Content length is calculated by calling (length content) which produces wrong results with unicode characters in the string. Piso on #lisp proposed a solution - using (length (string-to-octets string :external-format :utf-8)) which translates to just (length (string-to-octets string :external-format)) in the code. The true way to solve this would be using (file-string-length), but the function is not working properly on sbcl yet. So could you please fix the (send-output), because with current setup browsers that strictly adhere to the content-lenght (IE 6.0, Opera) would trim 1 character of the responses body for each UTF-8 character in it. Ignas
On Tue, 29 Nov 2005 00:18:08 +0200, Ignas Mikalajunas ignas.mikalajunas@gmail.com wrote:
Content length is calculated by calling (length content) which produces wrong results with unicode characters in the string. Piso on #lisp proposed a solution - using (length (string-to-octets string :external-format :utf-8)) which translates to just (length (string-to-octets string :external-format)) in the code.

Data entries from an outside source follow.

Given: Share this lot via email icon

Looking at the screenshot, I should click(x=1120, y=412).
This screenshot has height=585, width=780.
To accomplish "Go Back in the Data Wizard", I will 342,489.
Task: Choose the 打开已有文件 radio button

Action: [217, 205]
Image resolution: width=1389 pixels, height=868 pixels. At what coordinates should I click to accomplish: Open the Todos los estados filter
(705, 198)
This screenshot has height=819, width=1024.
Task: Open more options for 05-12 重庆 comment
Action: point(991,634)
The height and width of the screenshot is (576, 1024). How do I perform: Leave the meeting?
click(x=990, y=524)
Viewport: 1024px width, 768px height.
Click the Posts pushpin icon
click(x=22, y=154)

I won't do that because it's most likely a terrible performance hog if you convert each page to octets be default (assuming that most users already send octets).
I also don't understand why
(length (string-to-octets string :external-format :utf-8))
translates to
(length (string-to-octets string :external-format))
The true way to solve this would be using (file-string-length), but the function is not working properly on sbcl yet.
Huh? How is that supposed to work (even if it would work on SBCL)? *TBNL-STREAM* is a binary stream which accepts octets, isn't it?
So could you please fix the (send-output),
IMHO there's nothing to "fix" because TBNL works as expected. The docs clearly say that you're supposed to send octets, see for example here:
Note that the UTF-8 example that comes with TBNL sends a correct header.
FWIW, I've just released a new version where you can manually set the CONTENT-LENGTH slot of the REPLY object. If it is not NIL TBNL won't bother to compute the content length so you can set it to any value you want. Note, though, that you'll run into trouble w.r.t. TBNL/Apache interaction if you set a wrong value there.
because with current setup browsers that strictly adhere to the content-lenght (IE 6.0, Opera) would trim 1 character of the responses body for each UTF-8 character in it.
Nope, that's not how UTF-8 works.
Cheers, Edi.
On Tue, 29 Nov 2005 00:18:08 +0200, Ignas Mikalajunas ignas.mikalajunas@gmail.com wrote:
Content length is calculated by calling (length content) which produces wrong results with unicode characters in the string. Piso on #lisp proposed a solution - using (length (string-to-octets string :external-format :utf-8)) which translates to just (length (string-to-octets string :external-format)) in the code.
I won't do that because it's most likely a terrible performance hog if you convert each page to octets be default (assuming that most users already send octets).
Sorry i was not aware of that. If i understand you correctly the right way is converting all of my pages (they all are utf-8) to octets before sending them to tbnl?
I also don't understand why
(length (string-to-octets string :external-format :utf-8))
translates to
(length (string-to-octets string :external-format))
Because the first one is cl-user:string-to-octets and the second one is tbnl:string-to-octets.
because with current setup browsers that strictly adhere to the content-lenght (IE 6.0, Opera) would trim 1 character of the responses body for each UTF-8 character in it.
Nope, that's not how UTF-8 works.
What i meant was: (length "ąčęė") returns 4 though (lenght (string-to-octests "ąčęė")) is 8. Which means that tbnl would try to fit an 8 octet body with a content length of 4 and IE/Opera would display that as "ąč". That's how it works on SBCL.
Ignas
On Tue, 29 Nov 2005 13:24:44 +0200, Ignas Mikalajunas ignas.mikalajunas@gmail.com wrote:
Sorry i was not aware of that. If i understand you correctly the right way is converting all of my pages (they all are utf-8) to octets before sending them to tbnl?
Yep. Either that or (with the new version) figure out the octet length with other, less expensive means and setting it directly - if SBCL allows you to return a random Unicode string to TBNL.
I also don't understand why
(length (string-to-octets string :external-format :utf-8))
translates to
(length (string-to-octets string :external-format))
Because the first one is cl-user:string-to-octets and the second one is tbnl:string-to-octets.
Ah, OK. Assuming you meant :UTF-8 instead of :EXTERNAL-FORMAT in the second form it's rather the other way around, though. A call to TBNL::STRING-TO-OCTETS will be translated to a call to the corresponding function in SB-EXT.
because with current setup browsers that strictly adhere to the content-lenght (IE 6.0, Opera) would trim 1 character of the responses body for each UTF-8 character in it.
Nope, that's not how UTF-8 works.
What i meant was: (length "ąčęė") returns 4 though (lenght (string-to-octests "ąčęė")) is 8. Which means that tbnl would try to fit an 8 octet body with a content length of 4 and IE/Opera would display that as "ąč". That's how it works on SBCL.
But you said "each" character. UTF-8 is a variable-length encoding where one character can have any length from one to six octets. For example, if your characters are all within the ASCII charset you won't lose any octets at all.
Cheers, Edi.